§ The task: Output every line of the entries from the line containing "The width and height of the screenshot is (1541, 784)." through the last, exactly, with no other content.

Source data
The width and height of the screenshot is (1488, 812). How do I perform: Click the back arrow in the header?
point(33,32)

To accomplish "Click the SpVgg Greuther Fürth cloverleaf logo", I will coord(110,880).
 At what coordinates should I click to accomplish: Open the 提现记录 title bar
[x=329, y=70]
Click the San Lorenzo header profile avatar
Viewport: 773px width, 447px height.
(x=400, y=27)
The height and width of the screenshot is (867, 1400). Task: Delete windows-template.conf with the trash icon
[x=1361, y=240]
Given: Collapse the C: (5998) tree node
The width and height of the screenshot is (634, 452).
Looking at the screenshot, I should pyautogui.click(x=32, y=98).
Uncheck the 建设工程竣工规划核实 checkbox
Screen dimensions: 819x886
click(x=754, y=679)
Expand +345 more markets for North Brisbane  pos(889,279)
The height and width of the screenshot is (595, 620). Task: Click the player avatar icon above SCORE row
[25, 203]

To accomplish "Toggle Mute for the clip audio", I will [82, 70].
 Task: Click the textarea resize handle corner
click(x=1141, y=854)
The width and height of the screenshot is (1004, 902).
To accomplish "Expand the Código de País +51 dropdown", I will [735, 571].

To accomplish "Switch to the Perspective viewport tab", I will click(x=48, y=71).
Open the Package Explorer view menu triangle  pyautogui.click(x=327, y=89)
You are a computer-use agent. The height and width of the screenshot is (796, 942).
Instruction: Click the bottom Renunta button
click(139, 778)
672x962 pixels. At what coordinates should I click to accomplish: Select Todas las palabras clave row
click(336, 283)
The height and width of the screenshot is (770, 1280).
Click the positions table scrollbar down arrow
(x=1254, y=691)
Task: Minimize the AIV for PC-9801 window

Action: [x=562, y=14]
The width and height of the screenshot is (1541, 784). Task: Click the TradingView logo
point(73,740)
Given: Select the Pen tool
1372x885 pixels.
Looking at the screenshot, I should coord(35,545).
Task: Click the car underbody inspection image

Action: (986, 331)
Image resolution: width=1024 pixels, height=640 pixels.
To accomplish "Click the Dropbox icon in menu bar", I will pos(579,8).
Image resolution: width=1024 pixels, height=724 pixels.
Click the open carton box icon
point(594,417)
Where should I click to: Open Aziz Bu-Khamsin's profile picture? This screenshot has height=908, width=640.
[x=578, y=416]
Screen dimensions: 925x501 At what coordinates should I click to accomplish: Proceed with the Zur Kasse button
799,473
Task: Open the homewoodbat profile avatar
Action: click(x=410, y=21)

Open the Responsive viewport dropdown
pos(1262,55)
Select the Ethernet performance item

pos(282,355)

§ Answer to the exercise:
The width and height of the screenshot is (1541, 784). Task: Click the TradingView logo
point(73,740)
Given: Select the Pen tool
1372x885 pixels.
Looking at the screenshot, I should coord(35,545).
Task: Click the car underbody inspection image

Action: (986, 331)
Image resolution: width=1024 pixels, height=640 pixels.
To accomplish "Click the Dropbox icon in menu bar", I will pos(579,8).
Image resolution: width=1024 pixels, height=724 pixels.
Click the open carton box icon
point(594,417)
Where should I click to: Open Aziz Bu-Khamsin's profile picture? This screenshot has height=908, width=640.
[x=578, y=416]
Screen dimensions: 925x501 At what coordinates should I click to accomplish: Proceed with the Zur Kasse button
799,473
Task: Open the homewoodbat profile avatar
Action: click(x=410, y=21)

Open the Responsive viewport dropdown
pos(1262,55)
Select the Ethernet performance item

pos(282,355)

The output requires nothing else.